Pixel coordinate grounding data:
++++

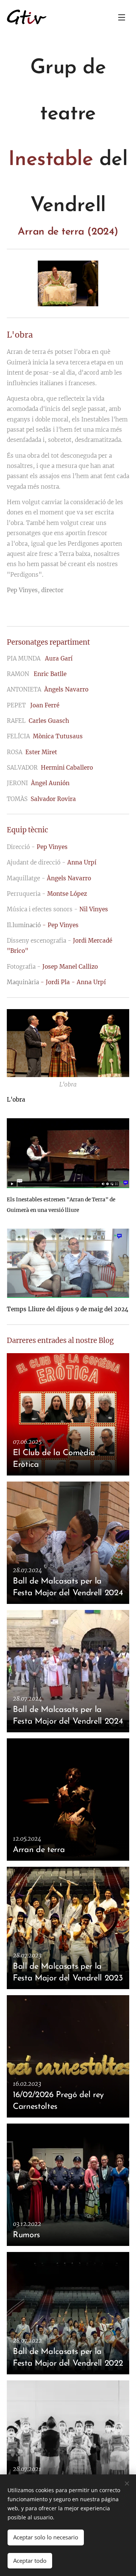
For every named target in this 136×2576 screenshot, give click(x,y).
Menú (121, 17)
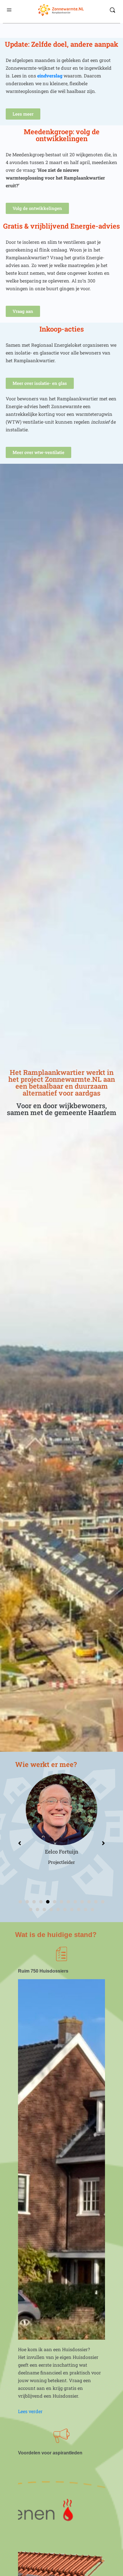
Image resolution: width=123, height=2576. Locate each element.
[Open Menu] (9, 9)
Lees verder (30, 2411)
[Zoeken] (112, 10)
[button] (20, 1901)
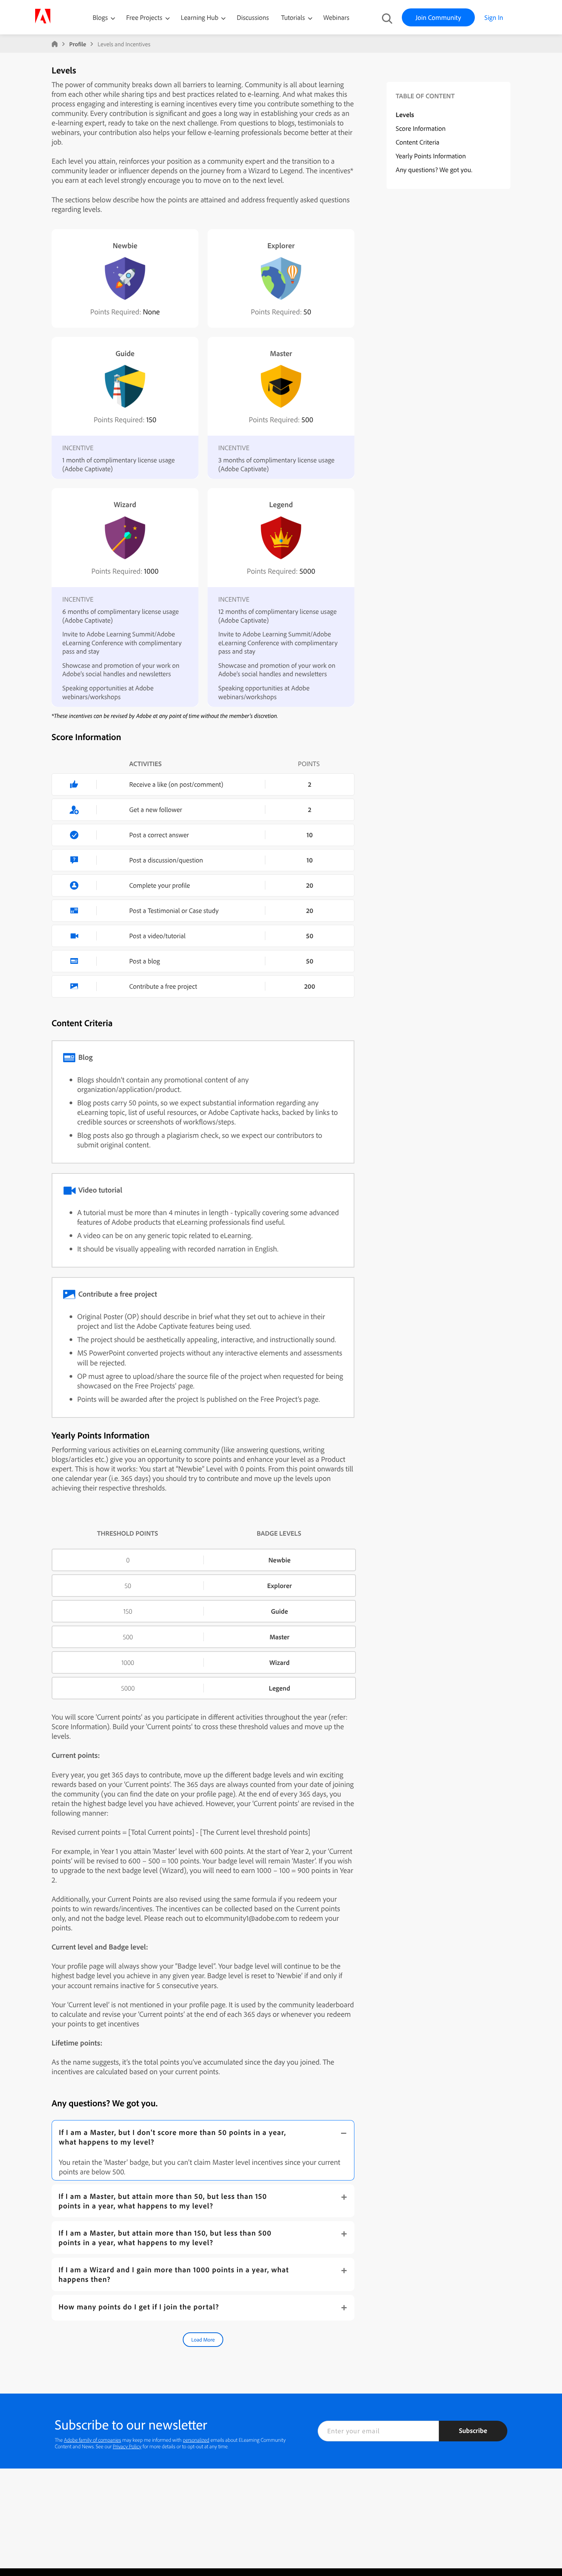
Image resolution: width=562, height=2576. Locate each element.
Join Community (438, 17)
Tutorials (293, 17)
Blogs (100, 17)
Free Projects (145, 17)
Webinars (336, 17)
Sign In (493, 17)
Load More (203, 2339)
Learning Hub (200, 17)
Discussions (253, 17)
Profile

++++

### Brief
Locate the line that contains "Blogs (100, 17)", then please quote it and every line after it to the end of the entries above, exactly and with nothing else.

### Output for this task
Blogs (100, 17)
Free Projects (145, 17)
Webinars (336, 17)
Sign In (493, 17)
Load More (203, 2339)
Learning Hub (200, 17)
Discussions (253, 17)
Profile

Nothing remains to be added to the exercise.